Roke et al. (2012) reviewed the effects of antipsychotic medications on prolactin level and other associated adverse effects in the pediatric population; the study found that long-term use of risperidone (>16 months) in a population of adolescent males resulted in findings of hyperprolactinemia in about half, and may have contributed to sexual dysfunction. Interestingly, of those with risperidone-induced hyperprolactinemia, 46% did not have any prolactin-related adverse effects (Roke et al. 2012). Two long-term studies explored the association between risperidone use and the progression of puberty (Dunbar 2004; Reyes et al. 2006); no effect was noted on the progression of Tanner stages, although follow-up occurred after 1 year, which may not have been sufficient time to draw conclusions (Roke et al. 2009).

Hyperprolactinemia associated with prolactinoma is known to be linked with delayed puberty; however in patients with prolactinoma, prolactin levels are found to be markedly elevated, often in the range of 200 ng/mL or above (Patton and Wolf 1983; Sack et al. 1984; Greenspan et al. 1986; Howlett et al. 1989; Kawano et al. 2000). Roke et al. reported that adverse effects related to hyperprolactinemia, including gynecomastia, galactorrhea, irregular menses, and sexual side effects, were reported by 4.8% of patients included in the review (Roke et al. 2009).

A study by Szarfman et al. (2005) found that long-term use of antipsychotics, including risperidone, has been demonstrated to promote pituitary tumor growth in mice; in the pediatric population, risperidone was noted to have the highest adjusted reported ratio for presence of pituitary tumors.

A potential pituitary micro- or macro-adenoma was considered in L.'s case as part of her differential diagnosis, but L. denied symptoms of headache, double or blurry vision, and her neurological examination was normal. Brain MRI with and without contrast revealed no abnormality in the pituitary or otherwise. Given her only mildly elevated prolactin level, this made a pituitary tumor unlikely.

Another possibility in the differential was that L. was undergoing precocious puberty. A recent study by Cabrera et al. (2014) found the average age of thelarche in contemporary US females was 9.7 years, and the average age of menarche was 12.8 years for non-Hispanic Caucasian girls, with African Americans experiencing menarche 0.6 years earlier. Based on breast enlargement L. was staged at Tanner Stage 3. Mother denied pubic hair development or any other indications of puberty. L. had not undergone menarche. A family medicine practitioner was consulted and suggested that L. follow up with her primary care physician regarding her premature thelarche in lieu of consulting obstetrics and gynecology or endocrinology during her hospitalization.

Having ruled out other likely causes, the working diagnosis of premature thelarche was that it was secondary to risperidone. L. was subsequently started on aripiprazole, which resulted in stabilization of her psychotic symptoms, and discharged to home on aripiprazole 1 mg daily.

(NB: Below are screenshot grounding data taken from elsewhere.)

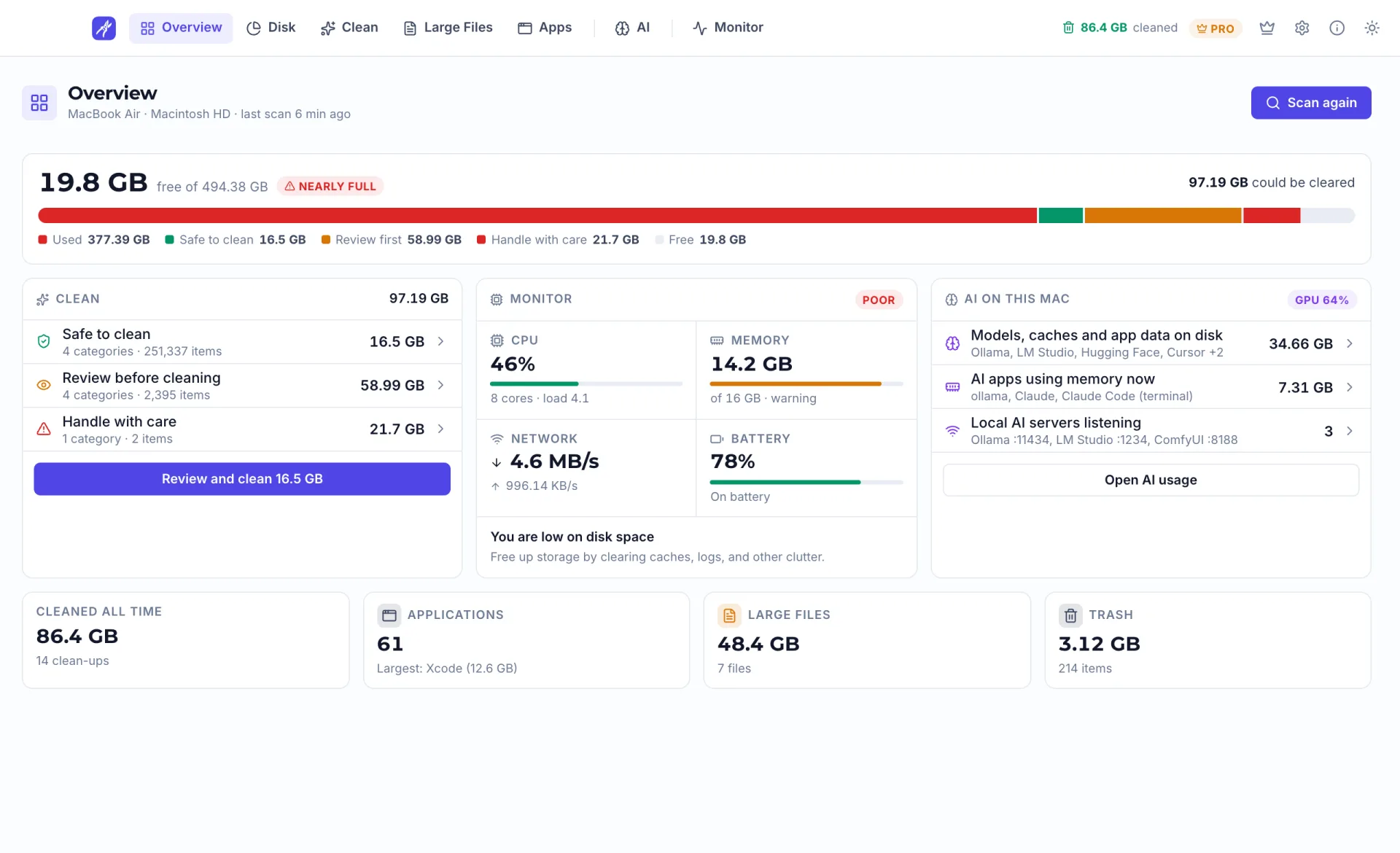The height and width of the screenshot is (853, 1400).
Task: Expand Local AI servers listening chevron
Action: coord(1350,431)
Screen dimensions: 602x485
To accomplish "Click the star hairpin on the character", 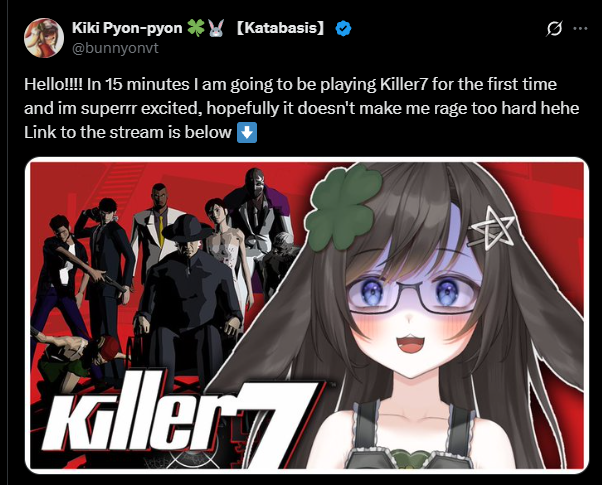I will pyautogui.click(x=492, y=229).
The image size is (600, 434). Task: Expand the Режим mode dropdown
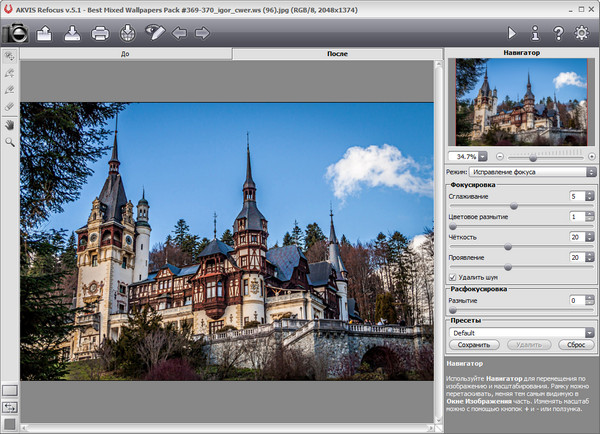point(590,172)
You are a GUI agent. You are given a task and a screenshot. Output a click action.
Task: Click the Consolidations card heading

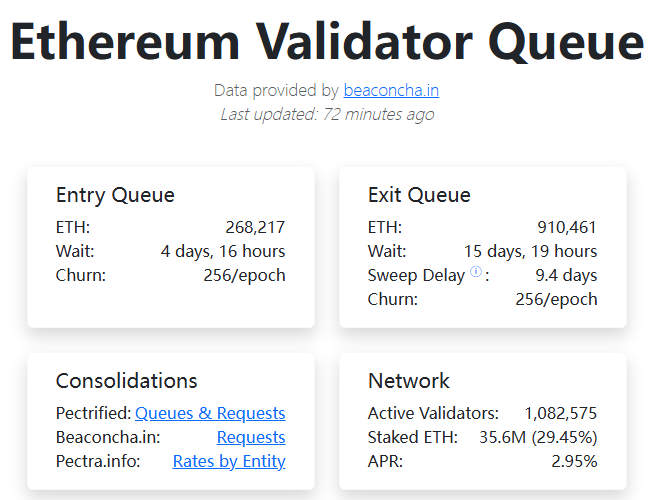click(x=127, y=381)
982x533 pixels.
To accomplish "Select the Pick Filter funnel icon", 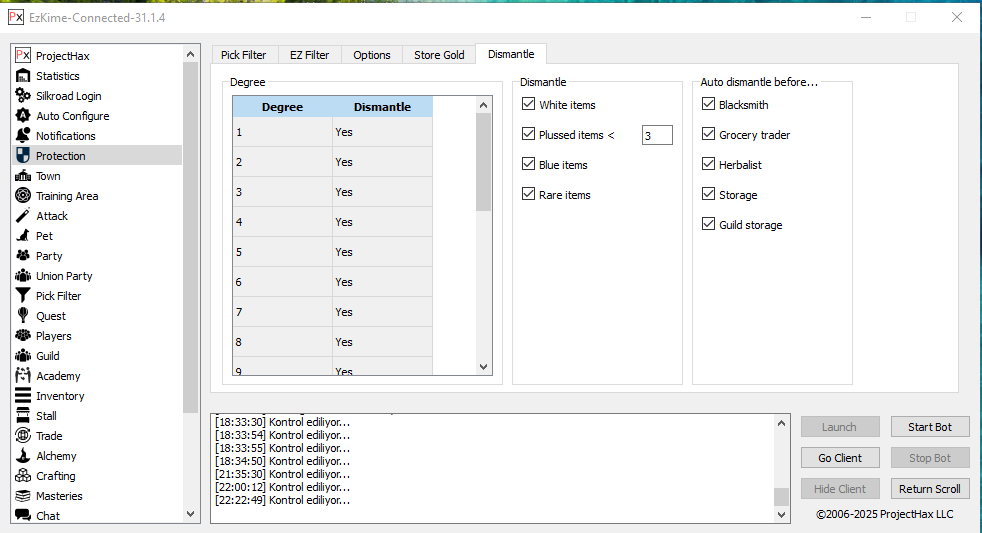I will coord(23,296).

Roke et al. suggest that routine, systematic physical examination be performed in pediatric psychiatric patients taking antipsychotics to evaluate potential adverse effects related to hyperprolactinemia in those patients (Roke et al. 2009). In addition, they recommend that prolactin levels be followed in those patients experiencing sexual dysfunction, gynecomastia, galactorrhea, or hypogonadotrophic hypogonadism; if these adverse effects are related to antipsychotic-induced hyperprolactinemia, the dose of the medication may be lowered or the patient can switch to a prolactin-sparing antipsychotic. In the event that the symptoms persist, a dopamine agonist may be added (Correll 2008b). More long-term studies are indicated for antipsychotics in the pediatric population, as adverse effects and their implications are not presently well elucidated or understood.